Over the past few years, lobbyists representing large content owners both in the U.S. and in Europe have begun to demand mandatory filtering. These proposals vary, but their goals are the same: a world where social media platforms are vulnerable to massive copyright infringement damages unless they go to extreme measures to police their members’ uploads for potential infringement. The Chinese government has gone all-in on copyright filtering, partnering with Hollywood to scan not just people’s social media posts but even their private devices.
For the record, copyright bots can raise major problems even when they aren’t compelled by law. In principle, bots can be useful for weeding out cases of obvious infringement and obvious non-infringement, but they can’t be trusted to identify and allow many instances of fair use. What’s more, their appeals and conflict-resolution systems are often completely opaque to users and seem designed to favor large content companies.
Still, there’s a world of difference between platforms implementing copyright bots as a business decision and being forced to do so by governments. The latter creates a huge, expensive stumbling block for a company to cross before it can ever compete in the market.
Narrow Regulations and Broad Patents
It gets worse. When companies are given only narrow space in which to compete and innovate, it becomes easier for incumbents to set legal traps within those boundaries.
Microsoft was recently issued a patent called “Disabling prohibited content and identifying repeat offenders in service provider storage systems.” It’s a patent on copyright bots, and the Patent Office issued it even though its claims were far from novel: Microsoft only filed it in 2013, a full six years after Google introduced Content ID. We don’t know what Microsoft plans to do with its patent, but we do know that patents this broad can wreak havoc on a marketplace, casting doubt over standard and obvious business practices. And with both Hollywood and governments pressuring content platforms to implement filtering, it’s easy to imagine a time when a broad patent like Microsoft’s would apply by definition to essentially every platform that tried to enter the market.
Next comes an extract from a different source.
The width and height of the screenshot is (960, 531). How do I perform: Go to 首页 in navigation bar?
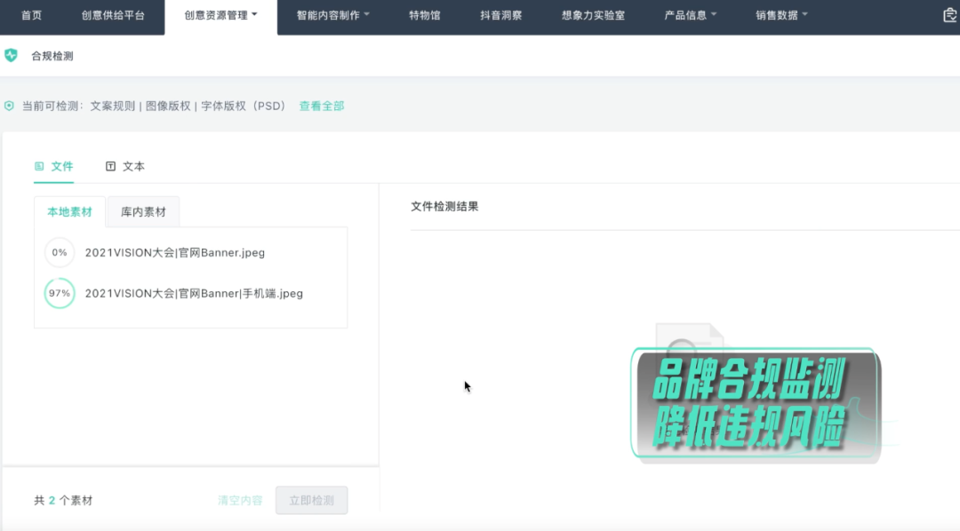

It might be tempting to think that software patents on copyright filtering will incentivize innovation in filtering, thus making copyright bots more accessible to small platforms. But a patent as broad and generic as Microsoft's risks cutting off innovation well short of that goal: overbroad patents blanket an entire field, rarely disclosing any information of value about the underlying technology.
Business regulations should provide companies wide berth to innovate, experiment, and differentiate themselves from competitors. Patents should cover specific, narrowly defined inventions. Narrow regulations and broad patents are a dangerous combination.
Keep Safe Harbors Safe
Safe harbor protections are essential to how today’s Internet works—without them, many Internet companies would simply be exposed to too much legal risk to operate. Safe harbors have given us the entire social media boom and many other Internet technologies that we take for granted every day.
So any proposal that makes it more burdensome to comply with safe harbor requirements should be examined closely to make sure that it doesn’t close the market to new competitors. Mandatory copyright filtering is likely to do exactly that.
If the kind of laws big media companies are proposing today had been in place 12 years ago, it’s doubtful that YouTube could have survived its early days as a startup. And if those laws get implemented today, new players will need tremendous resources just to get started. Mandatory filtering would create a narrower playing field for Internet businesses and let the most successful players use legal tricks to maintain their advantages. It’s a bad idea.